Mentors Comment:
- Disaster Management under Environment is one of the important topics for UPSC Civil Services preparation. Questions have been asked in every year’s UPSC Mains exam on Disaster Management.
- A couple of years ago, the government came out with NDMP and it is the first-ever plan on a national level for DM, both man-made as well as natural. Therefore, by now, we have lots of commentary available regarding its effectiveness, positives as well as loopholes of the policy.
- Discuss the NDMP and its nature in the intro paragraph. Keep it short and simple. Don’t forget to mention its alignment with the Sendai Framework. It will fetch you easy marks.
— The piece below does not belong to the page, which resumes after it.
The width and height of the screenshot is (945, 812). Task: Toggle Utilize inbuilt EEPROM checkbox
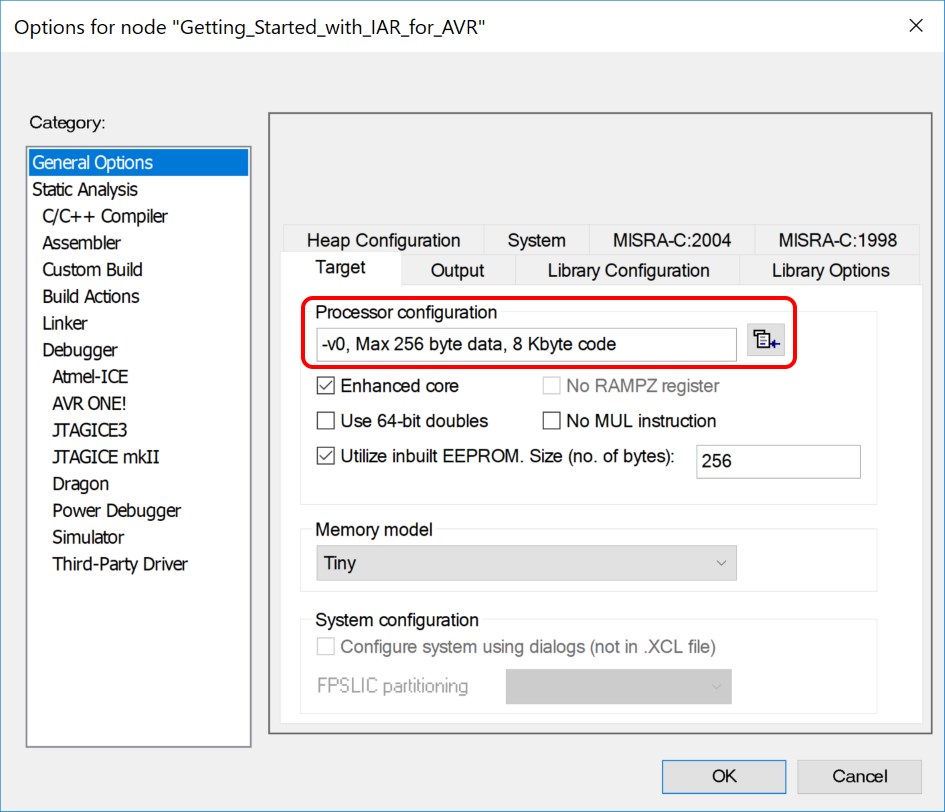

- Combine the key features and positives of the NDMP in the next discussion. Points like intergovernmental, inter-department as well as institutional cooperation for DM, having a regional approach and not a centralized one, better dissemination of real-time information during disasters as well as rescue operations for agencies as well as public, scope of periodic review and improvement in the plan, investment in mitigating disasters etc will be the basis of this discussion.
- Then raise the concerns expressed by the experts in the NDMP. It will include the concerns regarding lack of clarity on goals and timeframe, funding, role of various institutions in DM, and missing clearcut steps to achieve the goals of Sendai Framework, etc.
Answer:
National Disaster Management Plan (NDMP), 2016 is the first-ever national plan prepared in the country for disaster management. With NDMP India has aligned our national plan with the Sendai Framework for Disaster Risk Reduction 2015-2030, to which India is a signatory. National Disaster Management Authority (NDMA) prepared NDMP.
Key Features:
- NDMP aims to make India disaster resilient and significantly reduce the loss of lives and assets.
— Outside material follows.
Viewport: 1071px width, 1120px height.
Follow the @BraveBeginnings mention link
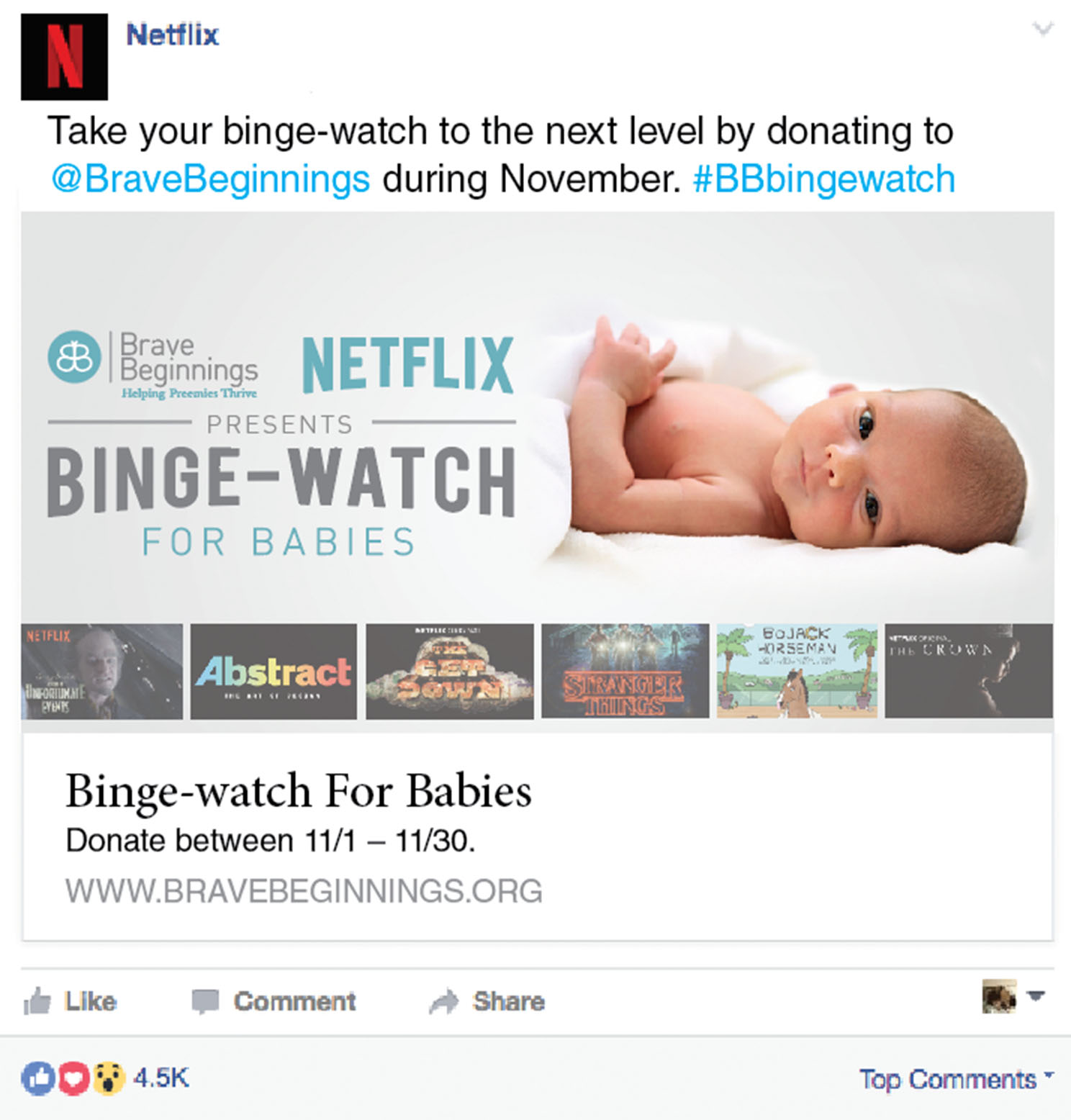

- NDMP is based on the four priority themes of the Sendai Framework namely: understanding disaster risk, improving disaster risk governance, investing in disaster risk reduction through structural and non-structural measures and disaster preparedness, early warning and building back better in the aftermath of a disaster.
- NDMP spells out roles and responsibilities of all levels of Government right up to Panchayat and Urban Local Body level in a matrix format. It provides for horizontal and vertical integration among all the agencies and departments of the Government.
- The plan has a regional approach, which will be beneficial not only for disaster management but also for development planning.
- It also identifies major activities such as early warning, information dissemination, medical care, fuel, transportation, search and rescue, evacuation, etc. to serve as a checklist for agencies responding to a disaster.
- To prepare communities to cope with disasters, NDMP emphasizes on a greater need for Information, Education and Communication activities.
- It also provides a generalized framework for recovery and offers flexibility to assess a situation and build back better.
Loopholes in NDMP:
- Although the NDMP has been designed as a dynamic document that needs periodic improvement in tune with the emerging global best practices in disaster management, yet there are few defects in it.
- It has not laid down a clear and practical roadmap.
- The identification of activities for disaster management and disaster risk mitigation is too generic.
- The plan has not given a clear time frame for carrying out the activities given in the plan.
- It instead has prescribed that the activities must be carried out in a short, medium, mid- and long- term basis.
- NDMP has neither projected the requirements of funds nor provides how the funds shall be mobilized for carrying out the activities mentioned in the plan.
- It is silent about the monitoring and evaluation of the plan.
- The activities mentioned in the NDMP are not new and they have already been mentioned in the Act and the guidelines issued by the NDMA.
- Unlike Sendai Framework, the NDMP does not set any goals or targets, nor it has explicitly provided how the Sendai goals shall be achieved.
How can NDMP be strengthened:
- Mainstreaming Disaster Risk Reduction (DRR) into development.
- Setting periodic goals and targets in the policy framework.
- Strengthening early warning systems.
- Increasing awareness and preparedness.
- Strengthening relief and rescue mechanisms with expert monitored process.
- Robust mechanism of funding and dispersal of funds.
The NDMP provides a generalized framework for recovery since it is not possible to anticipate all the possible elements of betterment reconstruction. But NDMP needs to be supplemented with clear goals, targets, and time frames in order to achieve the vision of disaster resilience. The NDMP is a good step in the direction of disaster management in India but it should be a dynamic framework with constant evolvement. It should not be the end but act as a first step towards mitigating various forms of disasters.